Question

Thermoelectric coolers that plug into the cigarette lighter of a car are commonly available. One such cooler is claimed to cool a \(12-0 z(0.771-1 b m)\) drink from 78 to \(38^{\circ} \mathrm{F}\) or to heat a cup of coffee from 75 to \(130^{\circ} \mathrm{F}\) in about \(15 \mathrm{min}\) in a well-insulated cup holder. Assuming an average COP of 0.2 in the cooling mode, determine ( \(a\) ) the average rate of heat removal from the drink, \((b)\) the average rate of heat supply to the coffee, and ( \(c\) ) the electric power drawn from the battery of the car, all in \(\mathrm{W}\).

Short answer

(a) The average rate of heat removal from the drink is -36.8 W. (b) The average rate of heat supply to the coffee is 53.0 W. (c) The electric power drawn from the car battery for cooling and heating is 184 W and 265 W, respectively.

Step-by-step solution

Convert temperature values from Fahrenheit to Celsius

To perform the calculations, we need to convert the given temperatures from Fahrenheit to Celsius. Use the formula: \(T_C = (T_F - 32) \times (5/9)\). Drink: Initial temperature: \(T_{1(di)} = (78 - 32) \times (5/9) = 25.6^\circ\text{C}\) Final temperature: \(T_{2(di)} = (38 - 32) \times (5/9) = 3.33^\circ\text{C}\) Coffee: Initial temperature: \(T_{1(co)} = (75 - 32) \times (5/9) = 23.9^\circ\text{C}\) Final temperature: \(T_{2(co)} = (130 - 32) \times (5/9) = 54.4^\circ\text{C}\)
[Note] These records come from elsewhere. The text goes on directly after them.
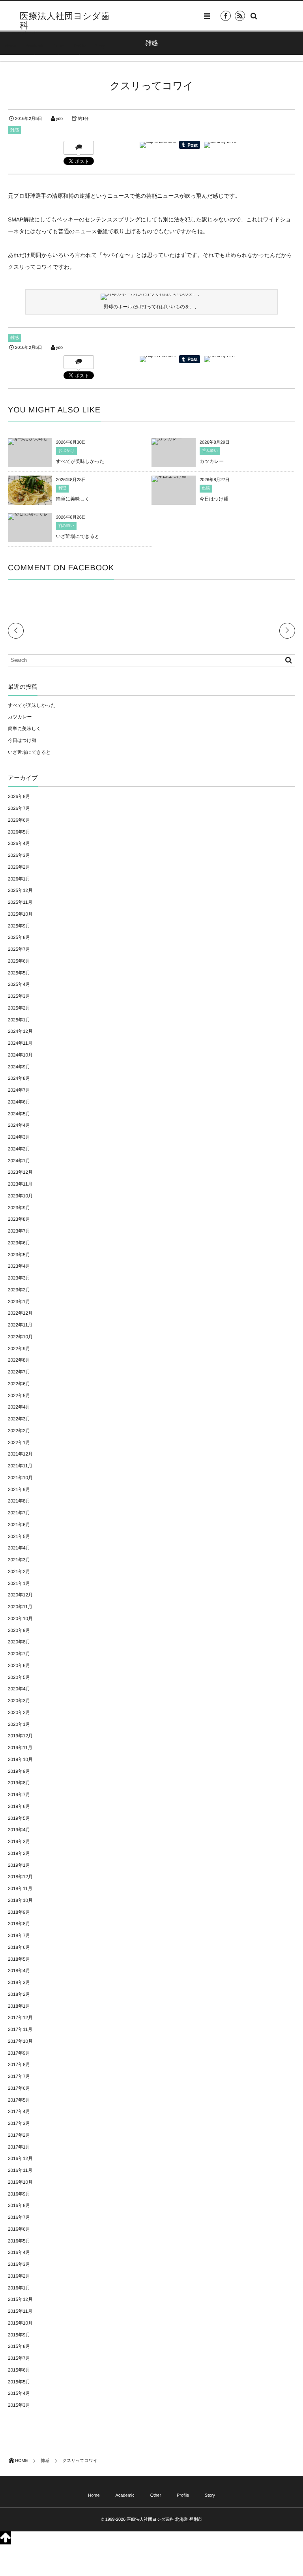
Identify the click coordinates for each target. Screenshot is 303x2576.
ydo (59, 118)
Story (100, 46)
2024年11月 (20, 1043)
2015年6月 (19, 2370)
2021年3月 (19, 1559)
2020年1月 (19, 1724)
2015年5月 (19, 2382)
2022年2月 (19, 1430)
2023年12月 (20, 1172)
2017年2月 (19, 2135)
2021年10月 (20, 1477)
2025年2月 (19, 1008)
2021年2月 (19, 1571)
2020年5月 (19, 1677)
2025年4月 (19, 984)
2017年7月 (19, 2076)
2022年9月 (19, 1348)
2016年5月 (19, 2241)
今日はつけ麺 (214, 499)
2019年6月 (19, 1806)
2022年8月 (19, 1360)
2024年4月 (19, 1125)
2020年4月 (19, 1689)
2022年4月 (19, 1407)
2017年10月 (20, 2041)
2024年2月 (19, 1149)
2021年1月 (19, 1583)
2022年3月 (19, 1419)
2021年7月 (19, 1513)
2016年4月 (19, 2252)
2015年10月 (20, 2323)
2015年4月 (19, 2393)
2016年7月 (19, 2217)
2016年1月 (19, 2288)
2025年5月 (19, 973)
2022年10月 (20, 1337)
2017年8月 (19, 2064)
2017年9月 (19, 2053)
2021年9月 (19, 1489)
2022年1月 (19, 1442)
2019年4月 (19, 1829)
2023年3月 (19, 1278)
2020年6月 (19, 1665)
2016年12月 (20, 2158)
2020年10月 (20, 1618)
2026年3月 (19, 855)
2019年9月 (19, 1771)
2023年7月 (19, 1231)
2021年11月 (20, 1466)
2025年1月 (19, 1020)
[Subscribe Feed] (240, 16)
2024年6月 (19, 1102)
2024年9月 (19, 1067)
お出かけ (66, 451)
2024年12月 (20, 1031)
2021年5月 (19, 1536)
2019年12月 (20, 1736)
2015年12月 (20, 2299)
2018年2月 (19, 1994)
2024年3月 (19, 1137)
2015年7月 (19, 2358)
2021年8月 (19, 1501)
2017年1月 (19, 2147)
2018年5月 (19, 1959)
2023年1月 (19, 1301)
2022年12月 (20, 1313)
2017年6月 (19, 2088)
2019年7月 (19, 1794)
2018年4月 (19, 1970)
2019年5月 (19, 1818)
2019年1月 (19, 1865)
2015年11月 (20, 2311)
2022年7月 (19, 1372)
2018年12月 (20, 1876)
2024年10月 (20, 1055)
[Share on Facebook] (226, 16)
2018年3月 (19, 1982)
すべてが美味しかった (80, 461)
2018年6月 (19, 1947)
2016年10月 (20, 2182)
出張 (206, 488)
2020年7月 (19, 1653)
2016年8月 (19, 2205)
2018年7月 (19, 1935)
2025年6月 (19, 961)
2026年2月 (19, 867)
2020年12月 (20, 1595)
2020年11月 (20, 1606)
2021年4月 (19, 1548)
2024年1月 (19, 1160)
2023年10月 (20, 1196)
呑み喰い (210, 451)
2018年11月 (20, 1888)
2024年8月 (19, 1078)
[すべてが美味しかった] (30, 441)
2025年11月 (20, 902)
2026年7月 (19, 808)
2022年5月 (19, 1395)
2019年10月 (20, 1759)
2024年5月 (19, 1114)
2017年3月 (19, 2123)
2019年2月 (19, 1853)
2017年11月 (20, 2029)
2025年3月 (19, 996)
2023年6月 (19, 1243)
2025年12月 (20, 890)
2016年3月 (19, 2264)
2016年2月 (19, 2276)
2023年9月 (19, 1207)
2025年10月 (20, 914)
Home (10, 46)
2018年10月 (20, 1900)
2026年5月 (19, 832)
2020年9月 (19, 1630)
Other (59, 46)
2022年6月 (19, 1383)
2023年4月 (19, 1266)
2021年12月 (20, 1454)
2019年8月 (19, 1782)
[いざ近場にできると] (30, 516)
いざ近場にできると (77, 536)
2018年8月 (19, 1923)
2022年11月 (20, 1325)
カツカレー (212, 461)
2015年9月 (19, 2335)
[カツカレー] (167, 441)
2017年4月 (19, 2111)
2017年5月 (19, 2100)
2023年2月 (19, 1290)
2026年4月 (19, 843)
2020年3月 (19, 1700)
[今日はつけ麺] (169, 478)
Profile (80, 46)
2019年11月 (20, 1747)
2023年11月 (20, 1184)
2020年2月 (19, 1712)
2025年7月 (19, 949)
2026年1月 (19, 879)
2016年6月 (19, 2229)
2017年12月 (20, 2017)
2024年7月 (19, 1090)
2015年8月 (19, 2346)
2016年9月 (19, 2194)
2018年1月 (19, 2006)
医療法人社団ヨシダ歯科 (65, 20)
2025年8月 (19, 937)
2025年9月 (19, 926)
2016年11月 (20, 2170)
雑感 (14, 130)
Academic (35, 46)
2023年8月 (19, 1219)
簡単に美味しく (73, 499)
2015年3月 (19, 2405)
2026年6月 (19, 820)
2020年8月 (19, 1642)
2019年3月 (19, 1841)
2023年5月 (19, 1254)
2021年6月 (19, 1524)
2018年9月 (19, 1912)
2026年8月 (19, 796)
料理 (62, 488)
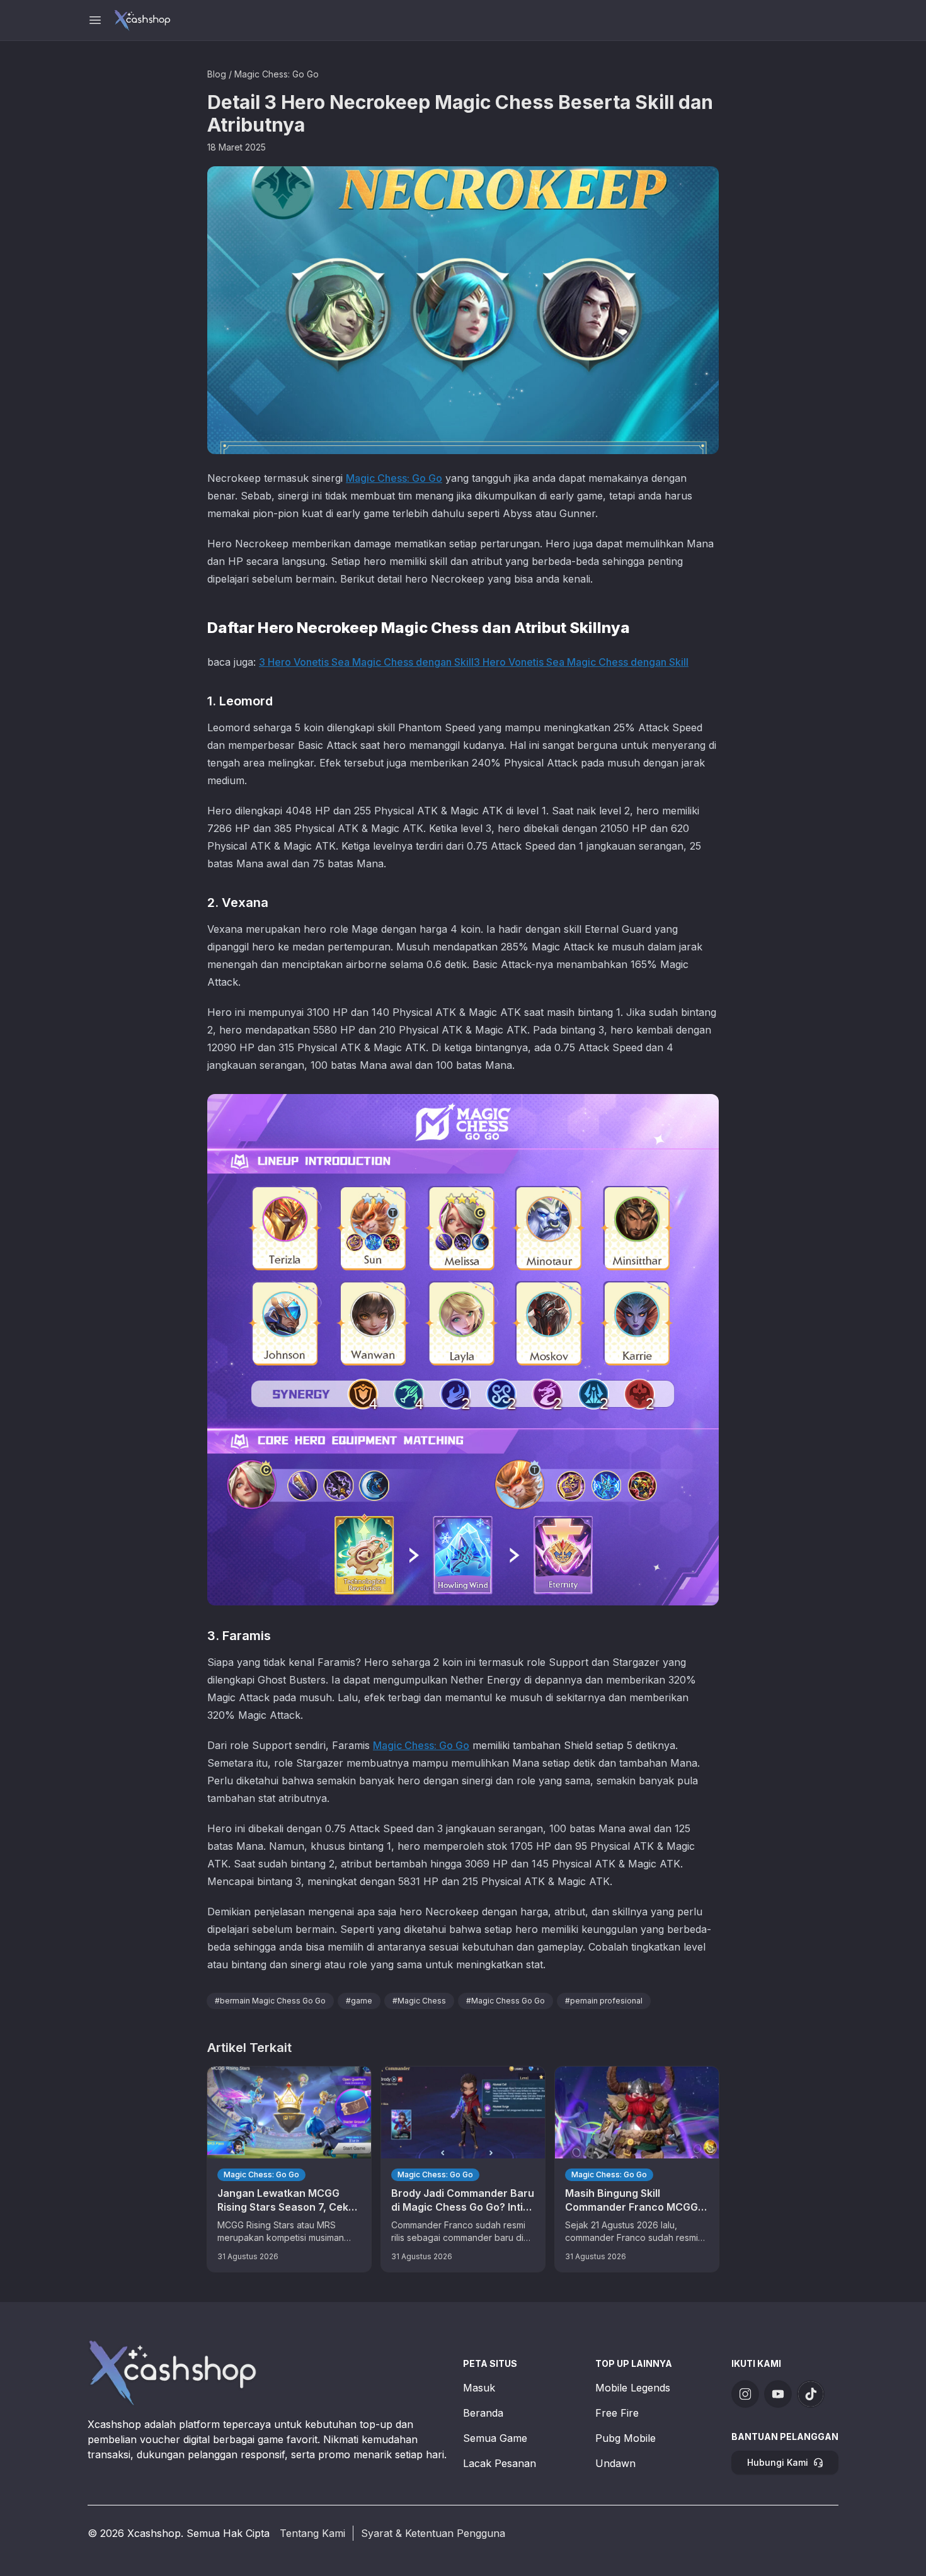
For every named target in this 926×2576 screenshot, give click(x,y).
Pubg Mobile (625, 2438)
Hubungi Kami (777, 2462)
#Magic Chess (419, 2000)
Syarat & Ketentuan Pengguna (433, 2533)
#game (359, 2000)
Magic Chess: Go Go (276, 74)
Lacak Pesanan (499, 2463)
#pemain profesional (604, 2000)
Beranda (483, 2413)
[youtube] (778, 2394)
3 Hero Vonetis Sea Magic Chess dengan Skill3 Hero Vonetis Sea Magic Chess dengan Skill (474, 662)
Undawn (615, 2463)
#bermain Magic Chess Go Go (270, 2000)
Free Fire (617, 2413)
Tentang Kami (312, 2533)
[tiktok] (810, 2394)
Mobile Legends (632, 2387)
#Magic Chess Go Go (505, 2000)
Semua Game (495, 2438)
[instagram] (745, 2394)
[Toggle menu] (95, 20)
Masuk (479, 2387)
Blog (216, 74)
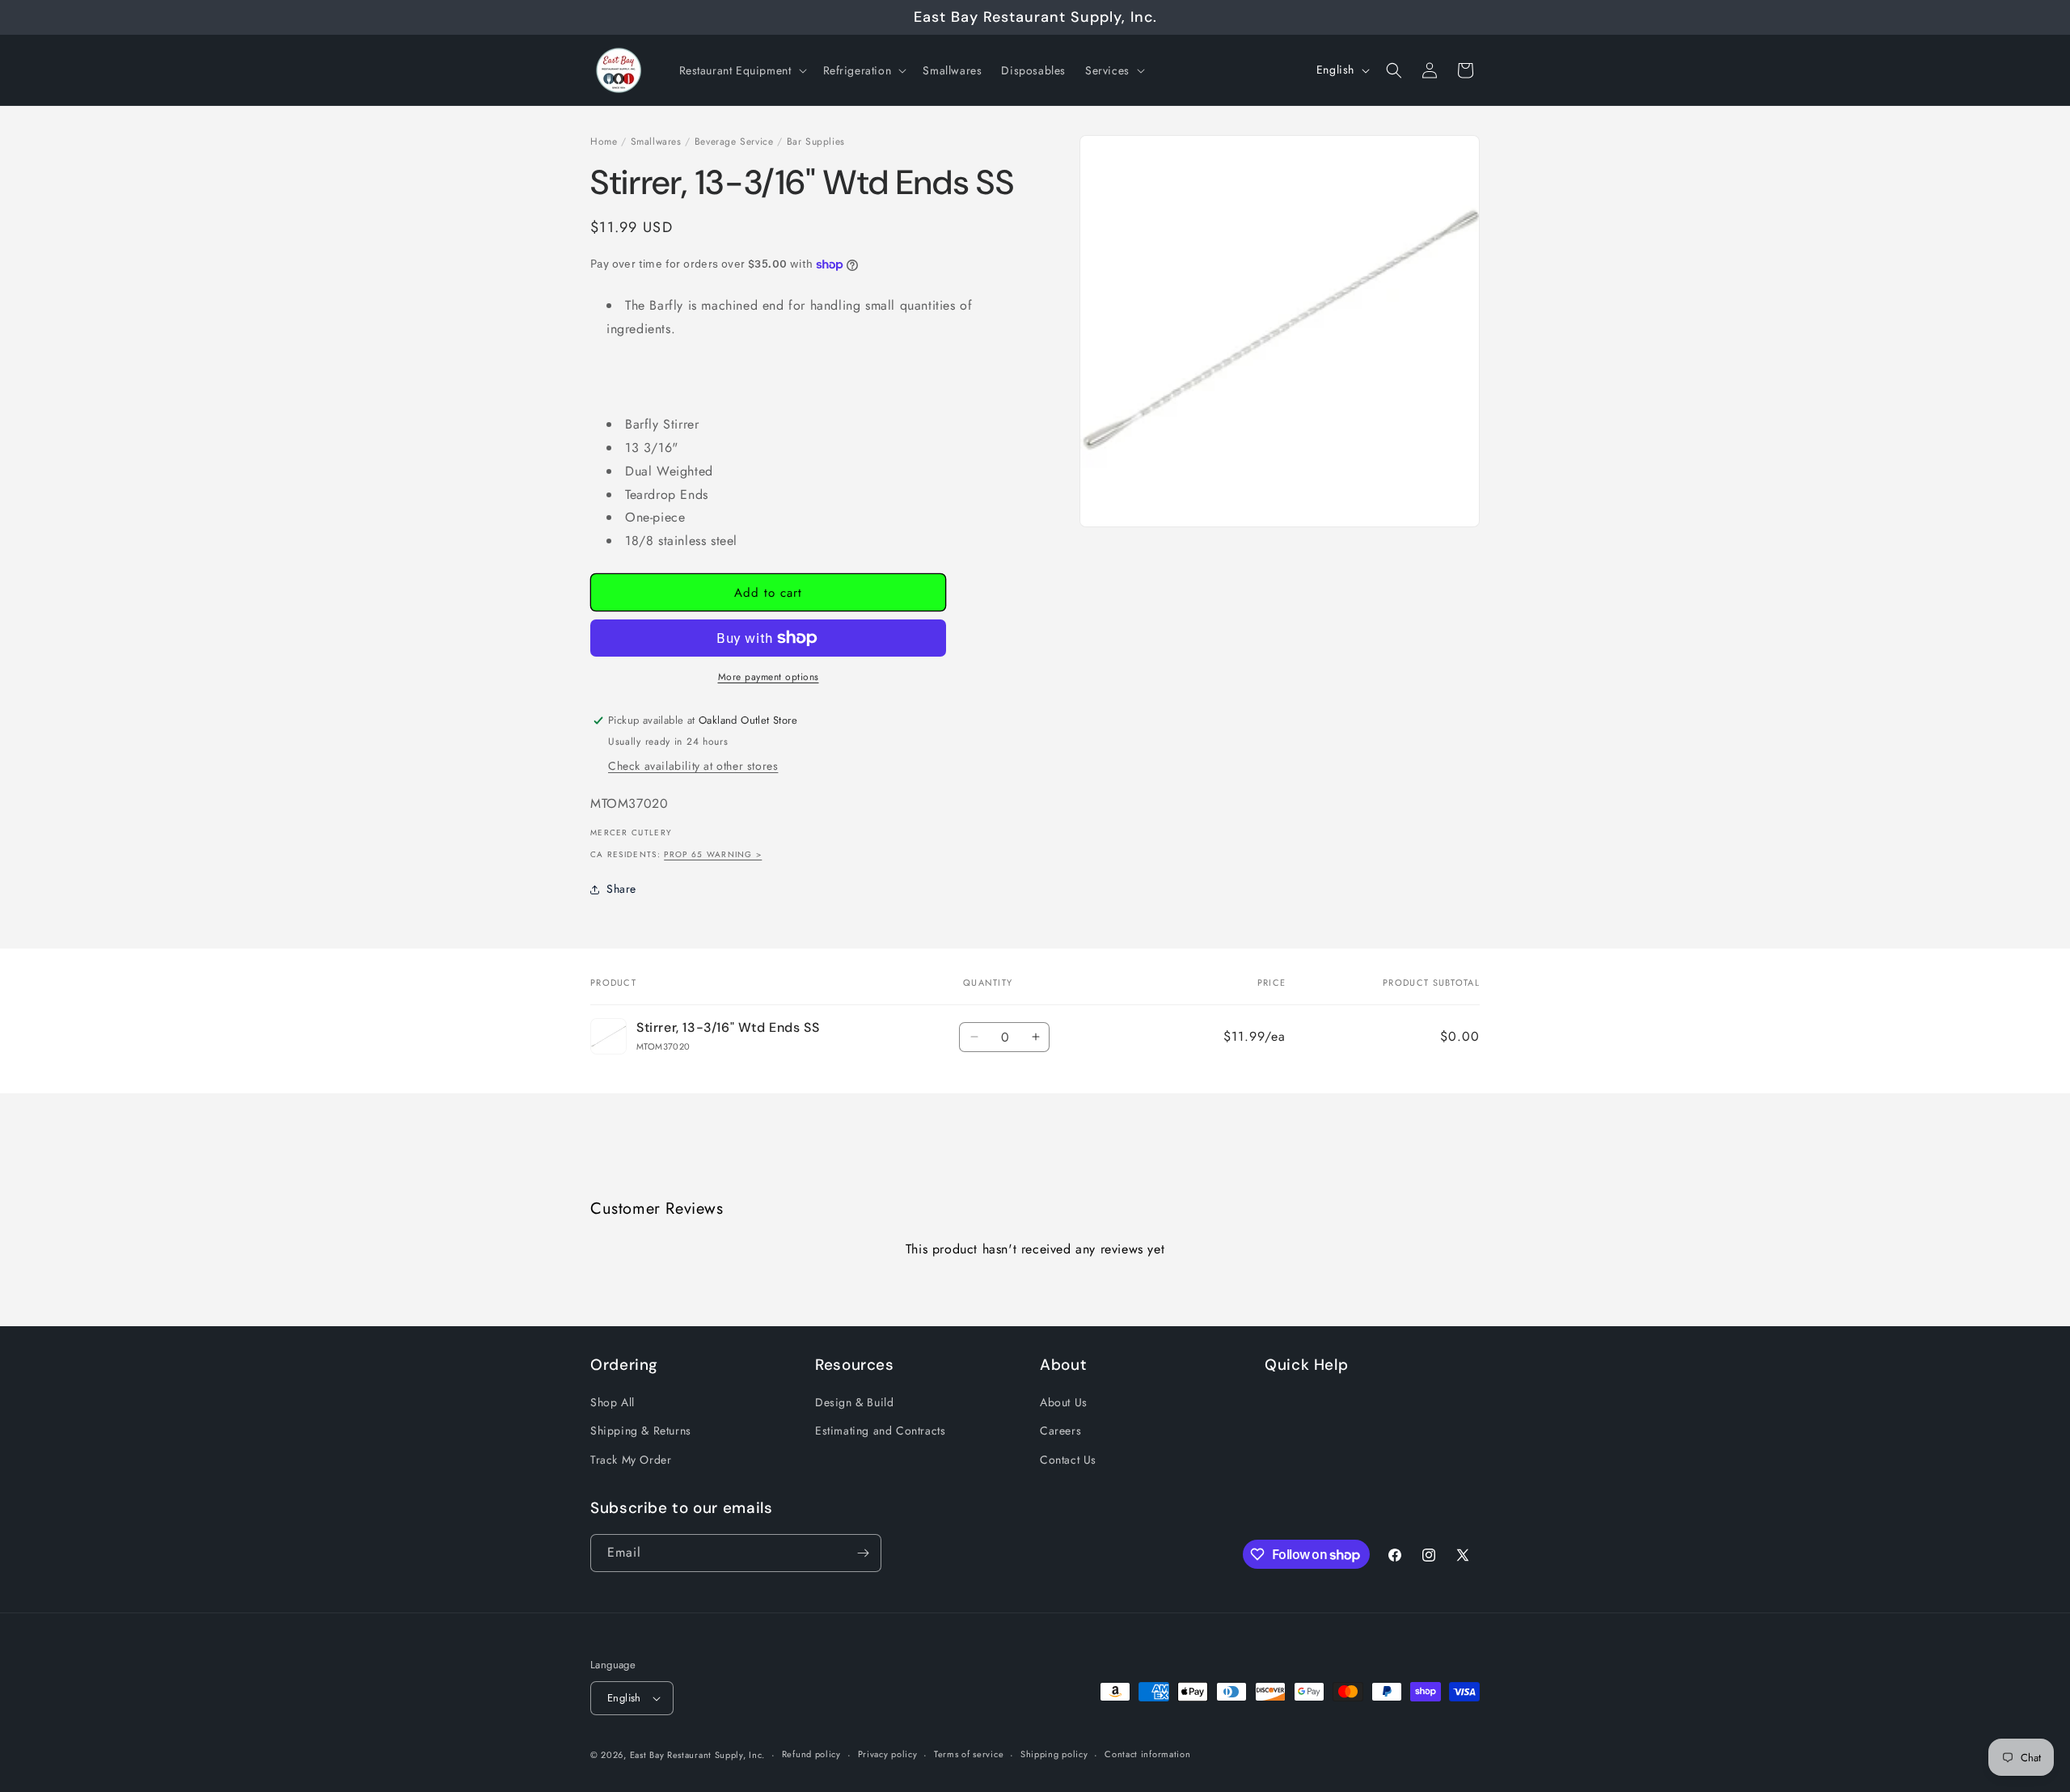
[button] (741, 70)
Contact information (1147, 1754)
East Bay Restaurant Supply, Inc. (697, 1754)
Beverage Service (734, 141)
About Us (1064, 1402)
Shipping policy (1054, 1754)
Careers (1060, 1430)
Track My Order (630, 1460)
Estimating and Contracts (880, 1430)
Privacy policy (888, 1754)
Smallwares (656, 141)
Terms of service (968, 1754)
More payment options (768, 677)
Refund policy (811, 1754)
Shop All (612, 1402)
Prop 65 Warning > (713, 854)
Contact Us (1068, 1460)
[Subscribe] (863, 1553)
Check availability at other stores (693, 766)
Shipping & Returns (640, 1430)
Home (603, 141)
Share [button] (621, 889)
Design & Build (854, 1402)
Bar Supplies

Determine the mass of the drink

We're given the volume, 12 oz, which needs to be converted to liters and then multiplied by the density of water to find the mass: Volume (in liters): \(V = 12\,\text{oz} \times 0.0295735 = 0.354\,\text{L}\) Density of water: \(\rho = 1000\,\text{kg/m}^3\) Mass of drink: \(m_{di} = \rho \times V = 1000\,\text{kg/m}^3 \times 0.354\,\text{L} = 0.354\,\text{kg}\)

Calculate the heat transfer for the drink and coffee

Use the specific heat formula to find the heat transfer for both the drink and the coffee: \(Q = mc\Delta T\). The specific heat capacity of water, \(c\), is approximately \(4.18\,\text{kJ/kgK}\). Drink: \(Q_{di} = m_{di}c(T_{2(di)} - T_{1(di)}) = 0.354\,\text{kg} \times 4.18\,\text{kJ/kgK} \times (3.33 - 25.6)^\circ\text{C} = -33.12\,\text{kJ}\) Coffee: \(Q_{co} = m_{co}c(T_{2(co)} - T_{1(co)}) = 0.354\,\text{kg} \times 4.18\,\text{kJ/kgK} \times (54.4 - 23.9)^\circ\text{C} = 47.67\,\text{kJ}\)

Determine the time in seconds and calculate the average rates of heat transfer

We are given the time of 15 minutes for both cooling and heating processes. Convert this time to seconds: Time: \(t = 15\,\text{min} \times 60\,\text{s/min} = 900\,\text{s}\) Average rate of heat removal from the drink: \(q_{di} = \frac{Q_{di}}{t} = \frac{-33.12\,\text{kJ}}{900\,\text{s}} = -36.8\,\text{W}\) Average rate of heat supply to the coffee: \(q_{co} = \frac{Q_{co}}{t} = \frac{47.67\,\text{kJ}}{900\,\text{s}} = 53.0\,\text{W}\)

Calculate the electric power drawn from the battery

We are told that the COP in cooling mode is 0.2. Use this information to find the electric power drawn from the battery, \(W_{elec}\), for both the cooling and heating processes: For cooling the drink: \(COP = \frac{q_{di}}{W_{elec(di)}}\), so \(W_{elec(di)} = \frac{-q_{di}}{COP} = \frac{36.8\,\text{W}}{0.2} = 184\,\text{W}\) For heating the coffee, we assume the heating COP to be the same as the cooling COP: \(COP_{heating} \approx COP_{cooling}\), so \(W_{elec(co)} = \frac{q_{co}}{COP} = \frac{53.0\,\text{W}}{0.2} = 265\,\text{W}\) So, (a) the average rate of heat removal from the drink is -36.8 W, (b) the average rate of heat supply to the coffee is 53.0 W, and (c) the electric power drawn from the battery for cooling and heating is 184 W and 265 W, respectively.